▸ Problem requirements
Find each line in the records that contains the word "should", and copy those lines.

==== Given records

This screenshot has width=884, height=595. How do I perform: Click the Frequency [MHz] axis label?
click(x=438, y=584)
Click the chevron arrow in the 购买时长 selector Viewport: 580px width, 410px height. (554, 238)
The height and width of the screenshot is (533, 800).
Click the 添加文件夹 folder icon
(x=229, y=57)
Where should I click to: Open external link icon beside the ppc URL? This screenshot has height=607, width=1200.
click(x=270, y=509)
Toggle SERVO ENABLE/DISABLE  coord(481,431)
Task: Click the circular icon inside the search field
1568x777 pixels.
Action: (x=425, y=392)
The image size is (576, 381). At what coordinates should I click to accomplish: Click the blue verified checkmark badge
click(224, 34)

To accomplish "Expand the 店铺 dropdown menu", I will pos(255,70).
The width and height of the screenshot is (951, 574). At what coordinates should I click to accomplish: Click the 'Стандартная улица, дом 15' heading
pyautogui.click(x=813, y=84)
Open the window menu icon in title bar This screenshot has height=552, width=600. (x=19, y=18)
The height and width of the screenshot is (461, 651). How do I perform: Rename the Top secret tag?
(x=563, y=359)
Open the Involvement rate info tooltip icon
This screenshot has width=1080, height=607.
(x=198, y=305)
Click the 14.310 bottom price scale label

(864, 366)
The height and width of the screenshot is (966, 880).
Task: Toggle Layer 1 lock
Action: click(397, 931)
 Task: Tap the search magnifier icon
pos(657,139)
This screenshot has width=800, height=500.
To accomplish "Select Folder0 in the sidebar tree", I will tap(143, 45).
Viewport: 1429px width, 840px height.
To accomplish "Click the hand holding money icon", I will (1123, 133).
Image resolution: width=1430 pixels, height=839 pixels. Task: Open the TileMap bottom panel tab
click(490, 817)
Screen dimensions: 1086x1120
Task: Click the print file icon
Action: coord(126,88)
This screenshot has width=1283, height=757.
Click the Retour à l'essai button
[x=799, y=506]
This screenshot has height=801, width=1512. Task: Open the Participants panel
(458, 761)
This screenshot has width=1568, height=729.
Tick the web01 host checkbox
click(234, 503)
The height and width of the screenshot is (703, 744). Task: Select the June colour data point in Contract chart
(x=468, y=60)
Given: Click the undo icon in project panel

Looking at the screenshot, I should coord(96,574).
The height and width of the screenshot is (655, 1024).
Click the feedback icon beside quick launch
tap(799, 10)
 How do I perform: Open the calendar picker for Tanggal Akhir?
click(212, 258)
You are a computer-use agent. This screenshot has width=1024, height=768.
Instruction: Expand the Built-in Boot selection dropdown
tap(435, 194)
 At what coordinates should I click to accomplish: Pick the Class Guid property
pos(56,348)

========

▸ Result of this exercise
Where should I click to: Open external link icon beside the ppc URL? This screenshot has height=607, width=1200.
The image size is (576, 381). At what coordinates should I click to accomplish: Click the blue verified checkmark badge
The width and height of the screenshot is (951, 574). At what coordinates should I click to accomplish: Click the 'Стандартная улица, дом 15' heading
Looking at the screenshot, I should coord(96,574).
 At what coordinates should I click to accomplish: Pick the Class Guid property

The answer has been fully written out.